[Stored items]
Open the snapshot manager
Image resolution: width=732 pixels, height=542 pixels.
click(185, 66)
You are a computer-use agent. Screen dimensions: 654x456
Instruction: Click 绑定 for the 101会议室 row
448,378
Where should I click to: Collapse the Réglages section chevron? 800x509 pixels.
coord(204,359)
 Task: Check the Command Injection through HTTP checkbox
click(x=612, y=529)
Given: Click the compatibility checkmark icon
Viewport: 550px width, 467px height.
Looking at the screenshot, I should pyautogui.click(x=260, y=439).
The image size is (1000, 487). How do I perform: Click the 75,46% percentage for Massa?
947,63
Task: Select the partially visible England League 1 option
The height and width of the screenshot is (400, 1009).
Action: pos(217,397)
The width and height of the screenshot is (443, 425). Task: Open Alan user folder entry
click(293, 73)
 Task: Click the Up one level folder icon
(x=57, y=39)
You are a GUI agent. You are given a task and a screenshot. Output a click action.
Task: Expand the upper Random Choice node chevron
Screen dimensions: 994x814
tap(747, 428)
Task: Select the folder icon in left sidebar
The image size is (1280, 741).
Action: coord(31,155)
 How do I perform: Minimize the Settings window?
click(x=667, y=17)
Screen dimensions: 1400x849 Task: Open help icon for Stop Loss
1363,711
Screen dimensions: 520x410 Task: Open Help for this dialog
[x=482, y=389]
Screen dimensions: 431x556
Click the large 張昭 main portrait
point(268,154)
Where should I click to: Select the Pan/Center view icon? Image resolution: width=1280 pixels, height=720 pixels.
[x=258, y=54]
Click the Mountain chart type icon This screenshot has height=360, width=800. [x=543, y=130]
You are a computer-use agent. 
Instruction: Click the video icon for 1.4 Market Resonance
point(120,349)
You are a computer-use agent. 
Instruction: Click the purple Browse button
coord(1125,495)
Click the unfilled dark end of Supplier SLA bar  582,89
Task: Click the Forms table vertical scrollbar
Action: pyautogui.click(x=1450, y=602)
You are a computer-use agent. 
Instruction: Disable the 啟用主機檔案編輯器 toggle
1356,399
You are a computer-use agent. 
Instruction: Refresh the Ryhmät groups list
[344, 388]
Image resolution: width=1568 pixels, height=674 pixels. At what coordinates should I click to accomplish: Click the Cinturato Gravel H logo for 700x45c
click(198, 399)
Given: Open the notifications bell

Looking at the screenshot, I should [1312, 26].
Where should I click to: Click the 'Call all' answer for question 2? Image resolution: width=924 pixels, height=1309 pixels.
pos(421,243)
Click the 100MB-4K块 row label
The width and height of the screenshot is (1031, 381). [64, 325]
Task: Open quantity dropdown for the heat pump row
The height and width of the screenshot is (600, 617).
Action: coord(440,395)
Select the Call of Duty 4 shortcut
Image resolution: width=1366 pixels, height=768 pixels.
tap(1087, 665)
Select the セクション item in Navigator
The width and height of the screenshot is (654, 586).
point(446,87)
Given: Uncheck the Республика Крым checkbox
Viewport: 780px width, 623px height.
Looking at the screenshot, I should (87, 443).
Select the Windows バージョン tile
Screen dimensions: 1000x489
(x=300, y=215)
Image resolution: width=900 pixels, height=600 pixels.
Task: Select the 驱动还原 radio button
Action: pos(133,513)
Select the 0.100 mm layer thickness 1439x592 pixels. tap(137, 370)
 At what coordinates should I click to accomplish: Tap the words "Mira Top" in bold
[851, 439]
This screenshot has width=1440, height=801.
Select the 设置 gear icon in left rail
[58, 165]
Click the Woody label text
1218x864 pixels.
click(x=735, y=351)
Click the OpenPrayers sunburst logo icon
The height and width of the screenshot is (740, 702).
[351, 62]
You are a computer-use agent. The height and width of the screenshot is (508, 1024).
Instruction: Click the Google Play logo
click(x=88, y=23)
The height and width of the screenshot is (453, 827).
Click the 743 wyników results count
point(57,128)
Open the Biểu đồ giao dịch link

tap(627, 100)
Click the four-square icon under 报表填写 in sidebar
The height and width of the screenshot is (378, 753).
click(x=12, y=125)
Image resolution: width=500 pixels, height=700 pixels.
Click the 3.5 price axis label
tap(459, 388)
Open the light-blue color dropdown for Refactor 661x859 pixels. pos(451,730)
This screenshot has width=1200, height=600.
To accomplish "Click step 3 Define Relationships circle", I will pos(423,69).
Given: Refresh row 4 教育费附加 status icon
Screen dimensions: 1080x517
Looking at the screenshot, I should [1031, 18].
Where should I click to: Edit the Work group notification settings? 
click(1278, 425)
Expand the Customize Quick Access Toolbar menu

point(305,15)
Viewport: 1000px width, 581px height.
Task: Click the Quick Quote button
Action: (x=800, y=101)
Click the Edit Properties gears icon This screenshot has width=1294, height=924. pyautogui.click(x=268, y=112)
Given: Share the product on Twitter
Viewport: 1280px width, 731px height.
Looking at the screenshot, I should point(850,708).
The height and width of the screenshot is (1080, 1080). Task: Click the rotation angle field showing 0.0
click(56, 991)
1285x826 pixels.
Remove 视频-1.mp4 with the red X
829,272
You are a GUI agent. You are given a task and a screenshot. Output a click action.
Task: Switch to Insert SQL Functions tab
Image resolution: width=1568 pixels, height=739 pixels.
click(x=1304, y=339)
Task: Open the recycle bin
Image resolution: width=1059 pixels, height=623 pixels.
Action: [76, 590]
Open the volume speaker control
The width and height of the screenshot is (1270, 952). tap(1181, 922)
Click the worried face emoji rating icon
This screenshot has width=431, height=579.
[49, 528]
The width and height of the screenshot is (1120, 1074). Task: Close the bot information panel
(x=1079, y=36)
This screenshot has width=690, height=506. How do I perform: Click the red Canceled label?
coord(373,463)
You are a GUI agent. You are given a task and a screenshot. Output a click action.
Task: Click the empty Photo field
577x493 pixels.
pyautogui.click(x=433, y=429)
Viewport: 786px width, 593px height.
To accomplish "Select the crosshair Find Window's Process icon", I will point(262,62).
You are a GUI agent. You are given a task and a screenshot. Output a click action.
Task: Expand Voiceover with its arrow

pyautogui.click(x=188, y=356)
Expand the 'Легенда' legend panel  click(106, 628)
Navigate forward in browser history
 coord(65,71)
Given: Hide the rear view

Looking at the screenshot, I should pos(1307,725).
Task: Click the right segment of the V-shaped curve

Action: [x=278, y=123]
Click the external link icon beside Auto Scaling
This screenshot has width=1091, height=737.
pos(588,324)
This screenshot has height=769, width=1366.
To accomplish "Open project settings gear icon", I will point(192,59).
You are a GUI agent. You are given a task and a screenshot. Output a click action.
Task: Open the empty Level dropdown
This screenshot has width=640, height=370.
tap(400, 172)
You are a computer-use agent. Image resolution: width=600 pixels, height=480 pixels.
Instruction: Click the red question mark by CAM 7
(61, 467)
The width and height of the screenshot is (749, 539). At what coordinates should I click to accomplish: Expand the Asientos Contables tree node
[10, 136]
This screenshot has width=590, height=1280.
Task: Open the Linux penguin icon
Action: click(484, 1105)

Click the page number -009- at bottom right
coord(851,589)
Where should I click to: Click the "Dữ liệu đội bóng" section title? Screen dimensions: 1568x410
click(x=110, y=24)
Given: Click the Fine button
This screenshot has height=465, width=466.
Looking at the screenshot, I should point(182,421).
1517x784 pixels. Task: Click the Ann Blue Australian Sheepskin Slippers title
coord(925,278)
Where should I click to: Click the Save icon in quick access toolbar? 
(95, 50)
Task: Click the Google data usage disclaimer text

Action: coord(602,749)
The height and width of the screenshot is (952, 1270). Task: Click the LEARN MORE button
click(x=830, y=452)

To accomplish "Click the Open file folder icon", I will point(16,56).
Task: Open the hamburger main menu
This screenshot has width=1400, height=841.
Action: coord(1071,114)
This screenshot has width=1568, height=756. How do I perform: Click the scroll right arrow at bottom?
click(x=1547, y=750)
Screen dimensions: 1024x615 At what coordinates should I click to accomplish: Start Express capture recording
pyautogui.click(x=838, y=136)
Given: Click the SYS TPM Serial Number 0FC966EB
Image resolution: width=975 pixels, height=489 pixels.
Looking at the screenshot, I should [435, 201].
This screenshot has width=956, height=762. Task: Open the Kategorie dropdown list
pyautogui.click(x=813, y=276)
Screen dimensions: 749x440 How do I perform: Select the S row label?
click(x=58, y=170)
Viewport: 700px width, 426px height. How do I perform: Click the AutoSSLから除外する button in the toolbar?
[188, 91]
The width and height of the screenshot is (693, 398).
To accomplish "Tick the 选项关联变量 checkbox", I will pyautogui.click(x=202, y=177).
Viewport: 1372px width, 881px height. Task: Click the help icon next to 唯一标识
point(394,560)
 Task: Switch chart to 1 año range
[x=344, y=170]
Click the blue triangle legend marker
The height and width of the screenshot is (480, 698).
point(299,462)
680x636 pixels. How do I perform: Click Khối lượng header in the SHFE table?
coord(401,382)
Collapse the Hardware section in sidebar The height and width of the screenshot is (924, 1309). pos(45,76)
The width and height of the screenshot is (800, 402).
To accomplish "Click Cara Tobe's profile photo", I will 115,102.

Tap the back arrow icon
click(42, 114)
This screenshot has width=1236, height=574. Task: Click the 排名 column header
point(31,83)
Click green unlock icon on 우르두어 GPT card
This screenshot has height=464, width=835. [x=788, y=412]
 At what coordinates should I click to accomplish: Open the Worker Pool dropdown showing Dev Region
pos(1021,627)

TASK DETAILS:
Set down nothing but the lines from the one containing "Click green unlock icon on 우르두어 GPT card" through the end of the entries above, exactly as written, both ends counted.

EXERCISE RESULT:
Click green unlock icon on 우르두어 GPT card
This screenshot has height=464, width=835. [x=788, y=412]
 At what coordinates should I click to accomplish: Open the Worker Pool dropdown showing Dev Region
pos(1021,627)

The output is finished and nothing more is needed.